Table 6: Post-surgical characteristics of the study patients, which include pathological response (local and lymph node), adjuvant radiotherapy, adjuvant chemotherapy, relapse and death.

Regarding nodal pathological response, the majority (38.1%) showed negative lymph nodes with no chemotherapyrelated changes (A), followed by negative lymph nodes with post-chemotherapy changes (D) in 33.3% of cases. Post-NCT lymph node involvement (B and C) was observed in 28.6% of cases. Most patients received adjuvant RT (90.5%), with only 28.6% receiving adjuvant CT with capecitabine.
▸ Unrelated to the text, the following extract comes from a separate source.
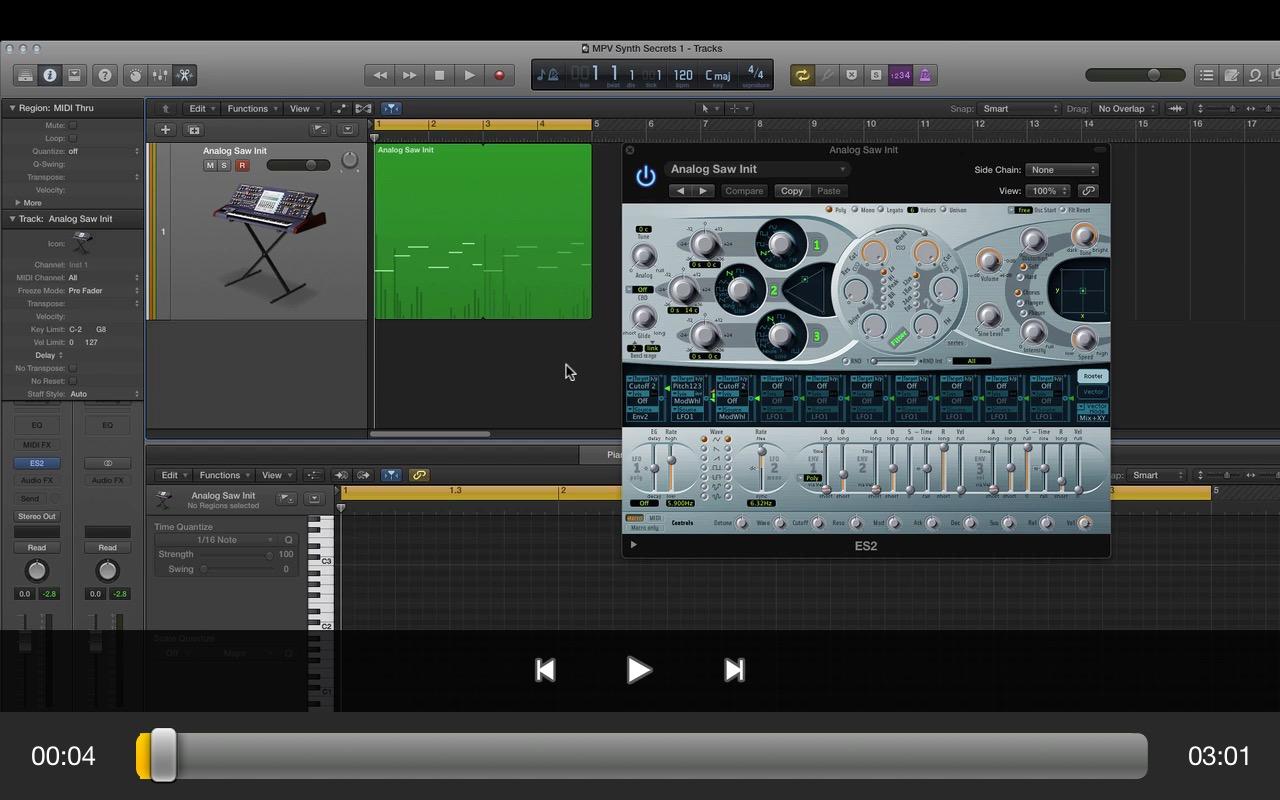The image size is (1280, 800).
Task: Solo the Analog Saw Init track
Action: pos(225,165)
The low rate of adjuvant CT administration, with only 1 in 3 patients receiving it, is likely due to the lack of data supporting its benefit until late 2017, when it became a therapeutic standard. Up to the follow-up cutoff (median follow-up of 68.5 months), a total of 13 disease recurrences were detected (31% of the total). The most common site of recurrence was the lung (7/13), followed by lymph nodes (5/13), liver (4/13), bones (4/13), local (3/13), and cerebral (3/13). 10 deaths occurred, representing 23.8% of the study cohort, with the cause of death in all cases being the underlying tumor.

Correlation Analysis

Correlation Analysis between Clinical Variables and Analytes: In our study, it was observed that tumors larger than 5cm (≥ T3) had higher levels of sGal-3 (> 3205.6 pg/ml, p-value 0.049), sMIP-3α (> 17 pg/ml, p-value 0.028), and sIL-8 (> 3.55 pg/ml, p-value 0.02) compared to tumors smaller than 5cm. Additionally, an increase in plasma levels of sMIP-1α (> 10.3 pg/ml, p-value 0.024), sPD-1 (> 2653.69 pg/ml, p-value 0.044), sLAG-3 (> 225737.54 pg/ml, p-value 0.035), sTIM-3 (> 3135.21 pg/ml, p-value 0.22), and sBTLA (> 2841.9 pg/ml, p-value 0.022) was associated with tumors larger than 2 cm (≥ T2). Patients with initial nodal involvement showed significantly higher levels of sTNFα (> 4.36 pg/ml, p-value 0.004) and sGal3 (3205.6 pg/ ml, p-value 0.01). This association was more evident with sGal-3, as higher levels of affected nodes correlated with higher plasma levels of sGal-3.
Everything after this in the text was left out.